Crossroads Summer Camps, a ministry of Clayton King Ministries, typically operates summer camps on the campus of Anderson University each summer. With the COVID-19 pandemic, this year is different.

“This was our 25th anniversary of Crossroads Summer Camps, and we had already signed up 5,600 kids — a new record for our summer camps,” King said. “Then COVID hit and we cancelled the camps. We were preparing to reach more people than we ever had in a summer. So we prayed and asked God to help us reach even more people.”

During that time, the staff came up with the concept of Crossroads: Hometowns.

The idea was to make available to churches a way to conduct summer camp at home. The online package includes fun, engaging, gospel-centered content that includes sermons, morning devotions, morning hype videos, activities, pre-recorded worship music, and tournaments. Crossroads is offering the material free to churches and groups.

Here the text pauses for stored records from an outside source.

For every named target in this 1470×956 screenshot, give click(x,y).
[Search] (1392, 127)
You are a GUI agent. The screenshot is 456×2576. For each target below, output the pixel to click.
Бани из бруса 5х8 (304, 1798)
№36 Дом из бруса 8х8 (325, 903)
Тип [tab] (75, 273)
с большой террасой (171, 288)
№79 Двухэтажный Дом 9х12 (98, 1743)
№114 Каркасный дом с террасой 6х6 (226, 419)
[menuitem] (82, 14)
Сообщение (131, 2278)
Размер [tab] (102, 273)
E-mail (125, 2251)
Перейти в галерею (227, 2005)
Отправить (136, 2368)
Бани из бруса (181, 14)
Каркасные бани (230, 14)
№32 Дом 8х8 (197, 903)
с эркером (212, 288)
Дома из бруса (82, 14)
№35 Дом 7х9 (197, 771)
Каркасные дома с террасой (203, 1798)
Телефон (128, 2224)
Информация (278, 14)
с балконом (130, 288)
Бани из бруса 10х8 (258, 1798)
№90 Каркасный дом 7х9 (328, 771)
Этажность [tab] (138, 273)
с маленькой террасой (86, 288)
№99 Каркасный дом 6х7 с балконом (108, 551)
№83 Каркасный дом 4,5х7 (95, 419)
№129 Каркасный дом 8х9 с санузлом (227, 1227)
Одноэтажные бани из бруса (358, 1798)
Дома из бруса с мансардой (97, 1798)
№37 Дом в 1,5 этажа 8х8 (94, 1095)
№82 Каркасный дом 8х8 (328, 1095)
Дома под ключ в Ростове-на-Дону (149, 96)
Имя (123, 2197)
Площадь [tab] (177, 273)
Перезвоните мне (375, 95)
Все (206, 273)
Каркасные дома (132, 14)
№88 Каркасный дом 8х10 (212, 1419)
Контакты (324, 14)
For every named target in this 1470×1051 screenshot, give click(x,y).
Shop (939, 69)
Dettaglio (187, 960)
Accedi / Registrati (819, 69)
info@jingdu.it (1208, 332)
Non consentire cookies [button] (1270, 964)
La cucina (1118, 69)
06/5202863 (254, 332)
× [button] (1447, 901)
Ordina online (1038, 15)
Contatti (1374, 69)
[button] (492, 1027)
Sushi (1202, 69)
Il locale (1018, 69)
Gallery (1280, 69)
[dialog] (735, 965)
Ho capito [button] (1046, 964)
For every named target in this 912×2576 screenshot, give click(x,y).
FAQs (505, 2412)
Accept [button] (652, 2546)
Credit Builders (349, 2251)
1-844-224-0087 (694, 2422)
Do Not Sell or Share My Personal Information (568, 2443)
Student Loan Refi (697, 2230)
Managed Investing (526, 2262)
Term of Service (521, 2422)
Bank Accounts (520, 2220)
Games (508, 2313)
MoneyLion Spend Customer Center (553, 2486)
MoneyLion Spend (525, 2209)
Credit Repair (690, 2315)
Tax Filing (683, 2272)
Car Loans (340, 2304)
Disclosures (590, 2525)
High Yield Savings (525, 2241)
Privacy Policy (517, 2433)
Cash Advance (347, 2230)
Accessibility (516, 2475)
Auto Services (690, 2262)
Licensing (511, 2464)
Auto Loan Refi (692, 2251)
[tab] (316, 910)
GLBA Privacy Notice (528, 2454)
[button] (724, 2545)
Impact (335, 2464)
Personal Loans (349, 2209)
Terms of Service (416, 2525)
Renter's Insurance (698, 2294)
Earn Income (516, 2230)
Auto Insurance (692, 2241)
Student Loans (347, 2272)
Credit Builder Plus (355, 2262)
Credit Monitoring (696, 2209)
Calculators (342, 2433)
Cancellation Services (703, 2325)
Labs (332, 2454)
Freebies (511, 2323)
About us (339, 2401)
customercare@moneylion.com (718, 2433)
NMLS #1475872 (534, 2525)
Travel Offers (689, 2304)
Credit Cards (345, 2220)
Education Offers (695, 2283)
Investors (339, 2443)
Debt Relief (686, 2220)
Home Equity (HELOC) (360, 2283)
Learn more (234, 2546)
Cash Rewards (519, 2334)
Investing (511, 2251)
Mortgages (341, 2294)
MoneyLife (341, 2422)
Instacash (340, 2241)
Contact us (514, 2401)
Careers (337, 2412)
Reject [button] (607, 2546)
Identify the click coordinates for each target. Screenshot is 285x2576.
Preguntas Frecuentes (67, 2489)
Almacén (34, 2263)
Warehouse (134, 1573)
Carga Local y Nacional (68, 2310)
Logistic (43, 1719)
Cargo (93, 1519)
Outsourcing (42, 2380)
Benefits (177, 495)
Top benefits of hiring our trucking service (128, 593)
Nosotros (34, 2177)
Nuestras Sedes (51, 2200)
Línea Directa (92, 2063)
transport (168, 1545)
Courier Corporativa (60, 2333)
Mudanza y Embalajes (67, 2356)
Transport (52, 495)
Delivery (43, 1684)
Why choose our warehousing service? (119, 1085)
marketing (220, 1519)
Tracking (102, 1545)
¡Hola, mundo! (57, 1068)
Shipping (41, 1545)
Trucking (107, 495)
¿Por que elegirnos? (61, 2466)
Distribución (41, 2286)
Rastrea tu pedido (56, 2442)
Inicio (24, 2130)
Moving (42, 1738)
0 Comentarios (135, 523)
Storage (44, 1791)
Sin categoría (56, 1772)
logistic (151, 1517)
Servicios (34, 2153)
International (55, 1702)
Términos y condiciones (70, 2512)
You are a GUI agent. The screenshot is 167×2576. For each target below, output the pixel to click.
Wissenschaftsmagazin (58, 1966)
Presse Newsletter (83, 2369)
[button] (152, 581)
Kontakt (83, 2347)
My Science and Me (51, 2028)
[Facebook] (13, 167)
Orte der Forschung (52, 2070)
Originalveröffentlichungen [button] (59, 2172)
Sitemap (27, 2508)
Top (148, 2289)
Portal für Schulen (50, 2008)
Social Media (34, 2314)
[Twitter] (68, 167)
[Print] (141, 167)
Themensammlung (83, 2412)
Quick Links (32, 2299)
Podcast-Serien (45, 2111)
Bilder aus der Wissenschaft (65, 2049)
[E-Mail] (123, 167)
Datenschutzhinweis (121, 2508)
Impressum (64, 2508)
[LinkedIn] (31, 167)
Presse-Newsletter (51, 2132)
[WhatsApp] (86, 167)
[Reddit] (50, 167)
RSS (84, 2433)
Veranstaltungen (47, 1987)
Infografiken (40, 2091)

“It is very user-friendly, and churches can use it any way they want — weekly, one week like a typical camp, or space it out any way they want,” King said. “We researched this and found that nobody in America was doing this — a full youth camp experience. The response has been so amazing — beyond anything I could ask or imagine.”

In order to get the Hometowns package, all that is needed is an email address at sign-in. The material can be accessed and downloaded through the web or Dropbox and is available at Crossroadssummercamp.com or claytonkingministries.com. The material is offered at no cost.

King said the reason they did this — especially offering it free to churches — is that many churches simply cannot do a camp because the staff is exhausted, lack of tech skills, not enough volunteers, low finances, etc. “We love the local church and want to do anything we can to help out,” he said.

In the three weeks following the launch of Hometowns, Crossroads had tripled the number of students that had pre-registered for the regular summer camp. King added, “I think we will have over 20,000 by the end of August. Some churches are doing their camps in August, and the material will be available until Labor Day.”